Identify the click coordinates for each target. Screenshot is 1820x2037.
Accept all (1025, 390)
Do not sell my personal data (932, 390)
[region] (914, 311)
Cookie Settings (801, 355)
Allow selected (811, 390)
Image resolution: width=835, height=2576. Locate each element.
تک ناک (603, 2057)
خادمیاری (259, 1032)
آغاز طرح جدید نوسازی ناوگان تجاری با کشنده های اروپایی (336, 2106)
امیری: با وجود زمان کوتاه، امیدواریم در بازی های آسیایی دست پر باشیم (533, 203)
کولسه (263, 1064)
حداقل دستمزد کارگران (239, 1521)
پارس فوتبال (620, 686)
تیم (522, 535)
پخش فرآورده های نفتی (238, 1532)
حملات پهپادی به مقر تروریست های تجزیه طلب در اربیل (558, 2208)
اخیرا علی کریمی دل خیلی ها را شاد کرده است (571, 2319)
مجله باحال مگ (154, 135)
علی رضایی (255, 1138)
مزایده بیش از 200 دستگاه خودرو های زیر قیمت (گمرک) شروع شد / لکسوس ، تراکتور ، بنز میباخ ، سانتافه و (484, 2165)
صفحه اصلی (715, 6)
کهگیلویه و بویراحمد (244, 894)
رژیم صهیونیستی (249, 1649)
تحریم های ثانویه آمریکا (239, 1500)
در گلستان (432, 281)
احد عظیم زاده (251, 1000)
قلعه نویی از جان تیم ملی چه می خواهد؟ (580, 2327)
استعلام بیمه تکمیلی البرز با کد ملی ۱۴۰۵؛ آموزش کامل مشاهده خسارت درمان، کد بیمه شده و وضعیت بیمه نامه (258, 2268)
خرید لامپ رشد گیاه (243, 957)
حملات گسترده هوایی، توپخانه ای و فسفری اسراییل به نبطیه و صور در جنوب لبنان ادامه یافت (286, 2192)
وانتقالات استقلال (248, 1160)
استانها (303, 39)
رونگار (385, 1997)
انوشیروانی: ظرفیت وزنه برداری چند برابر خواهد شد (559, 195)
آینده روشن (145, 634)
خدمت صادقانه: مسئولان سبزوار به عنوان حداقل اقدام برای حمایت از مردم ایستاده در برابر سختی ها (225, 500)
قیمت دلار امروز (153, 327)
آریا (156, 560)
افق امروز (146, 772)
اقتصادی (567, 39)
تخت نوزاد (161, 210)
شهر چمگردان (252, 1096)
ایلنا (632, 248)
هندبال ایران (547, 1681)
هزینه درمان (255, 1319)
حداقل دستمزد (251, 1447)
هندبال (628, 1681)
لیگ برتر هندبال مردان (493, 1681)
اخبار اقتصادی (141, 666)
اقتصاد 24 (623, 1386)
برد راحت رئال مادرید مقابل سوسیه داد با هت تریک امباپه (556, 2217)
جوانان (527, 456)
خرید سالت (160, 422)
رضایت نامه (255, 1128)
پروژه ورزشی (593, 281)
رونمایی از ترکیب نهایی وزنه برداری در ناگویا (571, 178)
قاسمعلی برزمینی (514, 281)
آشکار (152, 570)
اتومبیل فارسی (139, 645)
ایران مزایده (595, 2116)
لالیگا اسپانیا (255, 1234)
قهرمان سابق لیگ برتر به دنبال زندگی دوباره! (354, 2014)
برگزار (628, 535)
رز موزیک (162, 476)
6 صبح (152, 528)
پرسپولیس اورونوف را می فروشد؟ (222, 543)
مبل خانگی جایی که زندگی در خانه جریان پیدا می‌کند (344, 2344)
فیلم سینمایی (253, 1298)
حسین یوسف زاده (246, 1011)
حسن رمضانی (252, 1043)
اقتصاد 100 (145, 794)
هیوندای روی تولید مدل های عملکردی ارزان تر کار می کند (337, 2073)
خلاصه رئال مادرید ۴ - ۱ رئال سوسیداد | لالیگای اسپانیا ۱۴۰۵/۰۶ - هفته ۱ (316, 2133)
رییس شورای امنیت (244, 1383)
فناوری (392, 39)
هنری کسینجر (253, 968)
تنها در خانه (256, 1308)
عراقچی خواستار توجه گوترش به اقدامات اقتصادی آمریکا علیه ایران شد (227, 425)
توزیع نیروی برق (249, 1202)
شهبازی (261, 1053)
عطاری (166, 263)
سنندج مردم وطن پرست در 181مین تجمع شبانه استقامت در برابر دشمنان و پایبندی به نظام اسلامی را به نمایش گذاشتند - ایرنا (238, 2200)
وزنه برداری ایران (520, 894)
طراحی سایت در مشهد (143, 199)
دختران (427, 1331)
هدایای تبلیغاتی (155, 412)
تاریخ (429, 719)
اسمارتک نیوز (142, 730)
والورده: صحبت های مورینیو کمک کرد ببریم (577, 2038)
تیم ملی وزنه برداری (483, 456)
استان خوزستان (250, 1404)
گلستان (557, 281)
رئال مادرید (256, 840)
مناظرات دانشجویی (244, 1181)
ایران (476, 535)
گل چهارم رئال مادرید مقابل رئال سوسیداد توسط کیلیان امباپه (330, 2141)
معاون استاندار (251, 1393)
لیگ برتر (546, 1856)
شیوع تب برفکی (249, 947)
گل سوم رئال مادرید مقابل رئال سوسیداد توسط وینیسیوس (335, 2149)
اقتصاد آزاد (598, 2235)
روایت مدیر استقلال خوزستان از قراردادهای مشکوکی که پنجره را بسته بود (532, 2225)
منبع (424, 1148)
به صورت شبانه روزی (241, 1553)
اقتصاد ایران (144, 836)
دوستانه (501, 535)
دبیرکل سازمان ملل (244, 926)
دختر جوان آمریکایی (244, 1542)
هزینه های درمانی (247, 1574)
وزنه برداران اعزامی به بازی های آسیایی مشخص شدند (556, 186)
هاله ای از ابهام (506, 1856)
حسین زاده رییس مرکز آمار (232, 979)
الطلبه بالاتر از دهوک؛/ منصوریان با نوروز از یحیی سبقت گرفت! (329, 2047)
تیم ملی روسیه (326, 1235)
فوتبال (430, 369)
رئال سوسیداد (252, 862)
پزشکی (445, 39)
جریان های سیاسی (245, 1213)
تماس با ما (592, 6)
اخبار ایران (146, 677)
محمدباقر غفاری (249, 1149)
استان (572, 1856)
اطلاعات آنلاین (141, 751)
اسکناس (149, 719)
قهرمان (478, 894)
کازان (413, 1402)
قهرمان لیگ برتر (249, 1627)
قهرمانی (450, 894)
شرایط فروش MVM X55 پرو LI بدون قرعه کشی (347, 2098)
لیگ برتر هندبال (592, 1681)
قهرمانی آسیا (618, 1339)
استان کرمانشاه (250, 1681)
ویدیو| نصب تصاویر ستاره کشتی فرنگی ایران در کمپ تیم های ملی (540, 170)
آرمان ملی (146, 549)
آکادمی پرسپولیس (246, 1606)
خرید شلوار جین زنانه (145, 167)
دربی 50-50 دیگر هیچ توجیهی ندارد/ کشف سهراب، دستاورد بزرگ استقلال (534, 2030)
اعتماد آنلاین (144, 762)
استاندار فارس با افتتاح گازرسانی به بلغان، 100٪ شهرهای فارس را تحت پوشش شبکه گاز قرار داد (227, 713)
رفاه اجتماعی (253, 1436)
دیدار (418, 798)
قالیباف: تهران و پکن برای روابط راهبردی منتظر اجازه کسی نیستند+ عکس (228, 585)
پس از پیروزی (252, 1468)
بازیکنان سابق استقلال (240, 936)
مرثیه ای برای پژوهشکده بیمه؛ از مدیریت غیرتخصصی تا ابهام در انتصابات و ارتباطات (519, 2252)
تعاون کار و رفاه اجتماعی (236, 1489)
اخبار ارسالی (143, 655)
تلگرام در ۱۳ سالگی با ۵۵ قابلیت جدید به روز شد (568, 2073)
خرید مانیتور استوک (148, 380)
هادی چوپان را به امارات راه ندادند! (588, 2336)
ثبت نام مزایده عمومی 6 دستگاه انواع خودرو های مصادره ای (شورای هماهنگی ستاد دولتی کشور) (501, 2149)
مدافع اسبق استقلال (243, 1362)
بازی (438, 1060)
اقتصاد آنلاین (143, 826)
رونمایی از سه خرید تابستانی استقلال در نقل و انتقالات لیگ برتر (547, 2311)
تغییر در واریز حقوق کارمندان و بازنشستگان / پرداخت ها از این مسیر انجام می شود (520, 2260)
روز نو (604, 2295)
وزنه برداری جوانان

— What to produce —
Begin at the line that has "سنندج مردم وطن" in the entries above; stop after the line that has "والورده: صحبت های". Transcribe exactly those lines and no others.

— Answer box —
سنندج مردم وطن پرست در 181مین تجمع شبانه استقامت در برابر دشمنان و پایبندی به نظام اسلامی را به نمایش گذاشتند - ایرنا (238, 2200)
وزنه برداری ایران (520, 894)
طراحی سایت در مشهد (143, 199)
دختران (427, 1331)
هدایای تبلیغاتی (155, 412)
تاریخ (429, 719)
اسمارتک نیوز (142, 730)
والورده: صحبت های مورینیو کمک کرد ببریم (577, 2038)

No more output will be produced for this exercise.